Configure the Splunk Distribution of OpenTelemetry Collector to collect metrics and events from your Microsoft SQL Server instance.

  • You must have a Splunk Database Monitoring license.

  • These are the combinations that we've tested the sqlserver receiver on. Other combinations might work but are untested:

    Microsoft SQL Server versionEditionPlatform (where the database is deployed or hosted)Deployment type
    2016StandardAWSRDS
    2019ExpressAWSRDS
    2019EnterpriseAWSRDS
    2019WebAWSRDS
    GP_Gen5Managed InstanceAzureSQL Managed Instance
    12:0Azure SQL ServerAzureAzure Managed Instance
    sql2022-ws2022SQL Virtual MachineAzureAzure VM (SQL Image)
    2017Developer EditionOn-premisesKubernetes
  • Be aware of the limitations of this release.

  • If you're currently using the deprecated Smart Agent receiver (smartagent/sqlserver) to send metrics from Microsoft SQL Server to Splunk Observability Cloud, migrate to the Splunk Distribution of the OpenTelemetry Collector sqlserver receiver.

  • Upgrade your Splunk Distribution of the OpenTelemetry Collector to v0.137.0 or later, or your community (OSS) version of the OpenTelemetry Collector to v0.137.0 or later.
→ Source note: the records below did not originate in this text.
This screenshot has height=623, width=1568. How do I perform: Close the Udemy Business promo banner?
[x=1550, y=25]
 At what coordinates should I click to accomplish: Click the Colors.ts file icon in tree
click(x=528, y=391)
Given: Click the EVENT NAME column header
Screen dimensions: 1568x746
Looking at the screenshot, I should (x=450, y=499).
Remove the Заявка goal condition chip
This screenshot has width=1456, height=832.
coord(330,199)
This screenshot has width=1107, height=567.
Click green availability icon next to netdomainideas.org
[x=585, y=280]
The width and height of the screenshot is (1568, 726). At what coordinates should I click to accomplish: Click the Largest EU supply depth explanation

  1. Deploy a supported OpenTelemetry collector if it's not already deployed.
  2. Configure sqlserver receiver to collect infrastructure metrics from your Microsoft SQL Server instance.
  3. Enable Database Monitoring by modifying your OpenTelemetry Collector configuration.
    1. In your collector's YAML file, add additional configuration to the sqlserver receiver:
      The example below shows the minimum required configuration, but you can add other options. See the Microsoft SQL Server Receiver README for details. For performance reasons, don't change top_query_collection.collection_interval. It's set to 60 seconds by default.
        # Receivers collect telemetry data from various sources
        receivers:
          # Collects metrics and queries from mssqltest
          sqlserver:
            ...
            # ADD to ENABLE Database Monitoring
            events:
              db.server.query_sample:
                enabled: true
              db.server.top_query:
                enabled: true
    2. Add an additional exporter, named dbmon, with the configuration shown in the codeblock below.
      Note: The dbmon exporter sends OpenTelemetry-formatted logs to your Splunk Observability Cloud event endpoint rather than to its metrics endpoint.
      # Exporters define where the telemetry data is sent to
        exporters:
          # Exports dbmon events as logs
          otlphttp/dbmon:
            headers:
              X-SF-Token: your-splunk-observability-cloud-access-token
              X-splunk-instrumentation-library: dbmon
            logs_endpoint: https://ingest.<your-splunk-realm>.signalfx.com/v3/event
            sending_queue:
              batch:
                flush_timeout: 15s
                max_size: 10485760 # 10 MiB
                sizer: bytes      
    3. Add a new logs pipeline named dbmon, with the following components:
      Important: If you use the resourcedetection processor in the collector, make sure to add this processor into the logs/dbmon pipeline, as shown in the example below.
      service:
        pipelines:
      	…
          logs/dbmon:
            receivers:
              - sqlserver
            processors:
              - memory_limiter
              - resource/tns
              - batch
              - resourcedetection
            exporters:
              - otlphttp/dbmon 
    4. Restart your collector.
      The command to restart the collector varies depending on which collector you deployed, which platform you deployed it on, and what tool you used to deploy it. For the Splunk Distribution of the OpenTelemetry Collector deployed on Kubernetes platforms with Helm, the restart command is:
      helm upgrade <your-splunk-otel-collector> splunk-otel-collector-chart/splunk-otel-collector -f <your-override-values.yaml>

      where splunk-otel-collector-chart is the name you gave to the Helm chart in the helm repo add command (in other words, your command was helm repo add splunk-otel-collector-chart https://signalfx.github.io/splunk-otel-collector-chart ).

    5. Confirm that you can see the Microsoft SQL Server database service on APM > Database Monitoring Overview.

Your Microsoft SQL Server instance should now be visible as database service in Database Monitoring (APM > Database Monitoring Overview).